* RECORDED INFORMATION:
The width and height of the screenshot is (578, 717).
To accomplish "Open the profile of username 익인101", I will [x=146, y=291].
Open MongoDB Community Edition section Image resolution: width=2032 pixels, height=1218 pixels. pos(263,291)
...
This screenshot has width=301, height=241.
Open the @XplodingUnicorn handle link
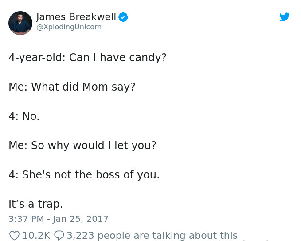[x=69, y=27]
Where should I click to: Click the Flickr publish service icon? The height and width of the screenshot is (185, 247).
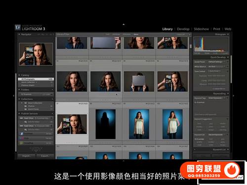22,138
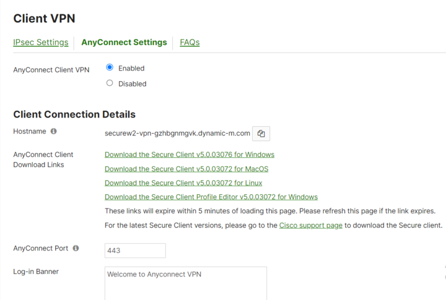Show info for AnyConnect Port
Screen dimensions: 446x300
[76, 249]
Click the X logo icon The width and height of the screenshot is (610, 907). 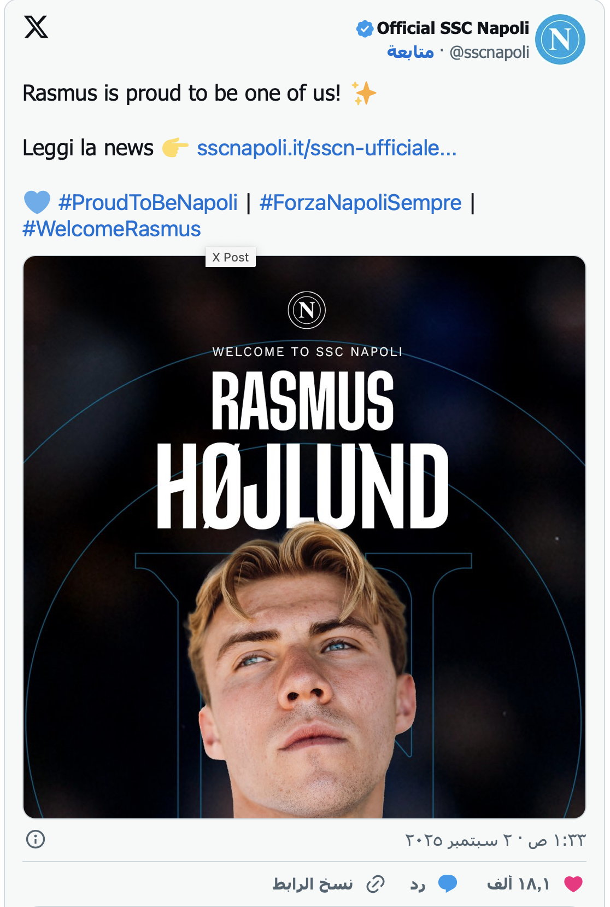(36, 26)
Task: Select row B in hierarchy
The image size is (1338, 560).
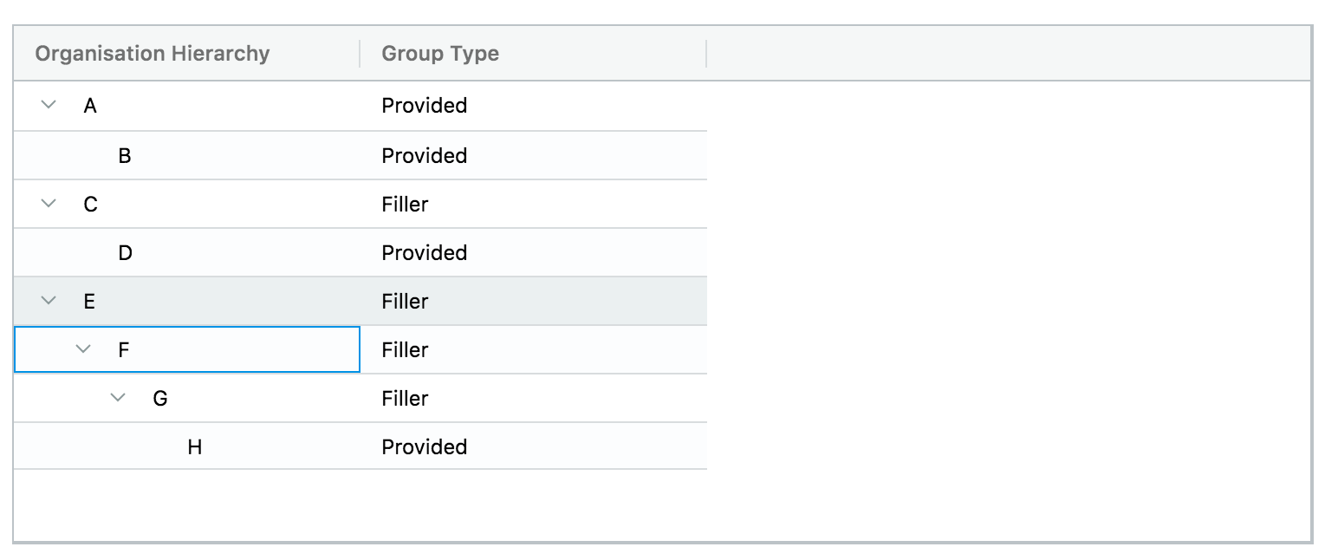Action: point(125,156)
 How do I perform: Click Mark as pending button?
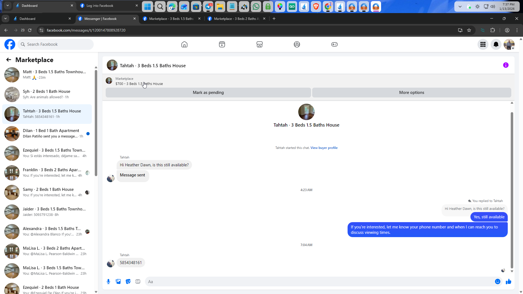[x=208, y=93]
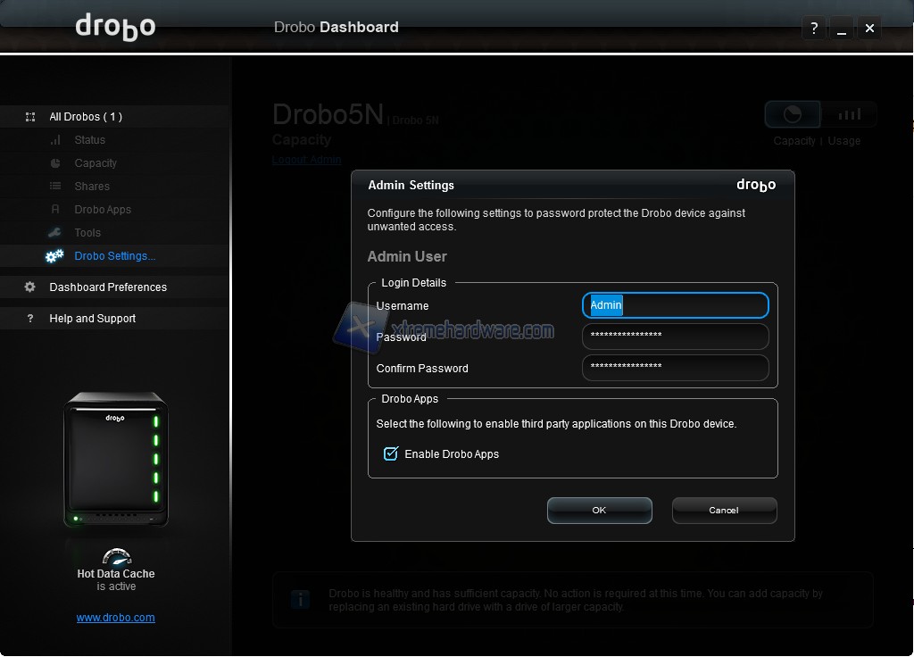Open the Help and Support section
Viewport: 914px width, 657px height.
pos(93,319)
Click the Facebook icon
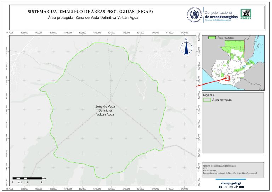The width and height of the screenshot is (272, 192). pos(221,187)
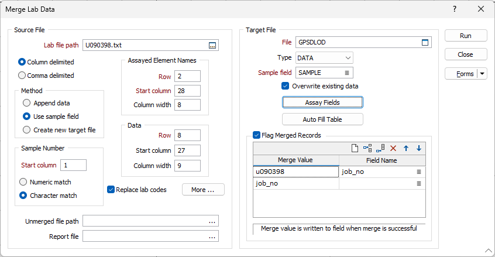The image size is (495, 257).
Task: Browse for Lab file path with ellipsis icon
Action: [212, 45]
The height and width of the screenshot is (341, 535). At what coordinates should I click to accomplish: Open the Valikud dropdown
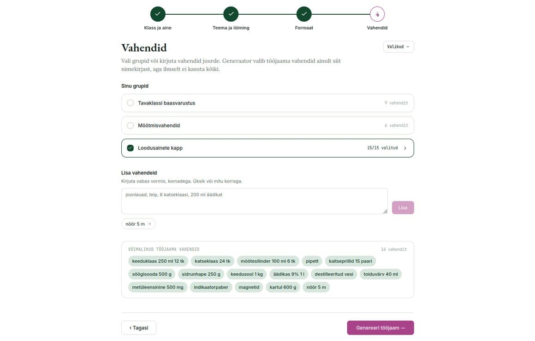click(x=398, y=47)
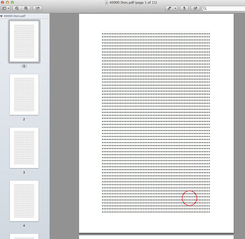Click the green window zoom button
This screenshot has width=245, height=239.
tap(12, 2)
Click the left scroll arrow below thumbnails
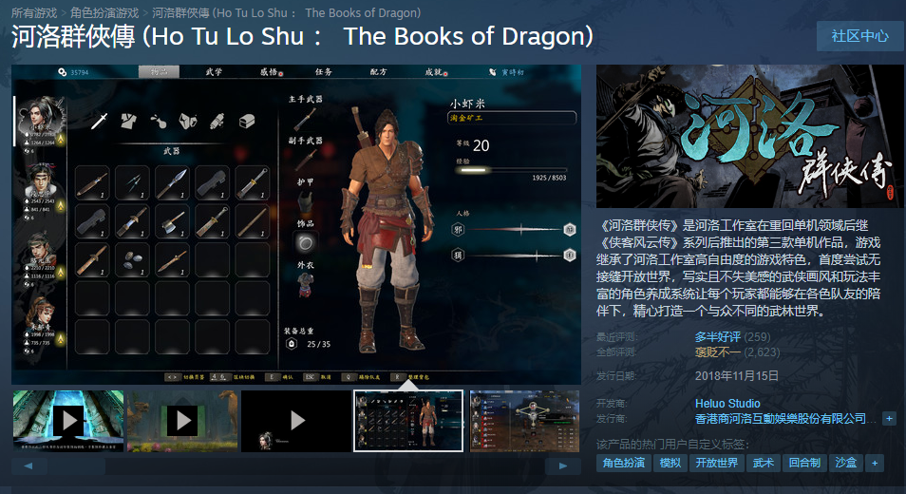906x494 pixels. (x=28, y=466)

* TASK DESCRIPTION: Rewrite the entries from the line with "The height and width of the screenshot is (341, 535)." up to and including the line with "906x494 pixels. (x=28, y=466)", replacing "scroll arrow" with "navigation arrow" and keeping everything else the same. Leave the pictures out of your answer.

* ANSWER FOR THIS EXERCISE:
The height and width of the screenshot is (341, 535). At what coordinates should I click to accomplish: Open the Valikud dropdown
click(x=398, y=47)
Click the green window zoom button
This screenshot has width=245, height=239.
tap(12, 2)
Click the left navigation arrow below thumbnails
906x494 pixels. (x=28, y=466)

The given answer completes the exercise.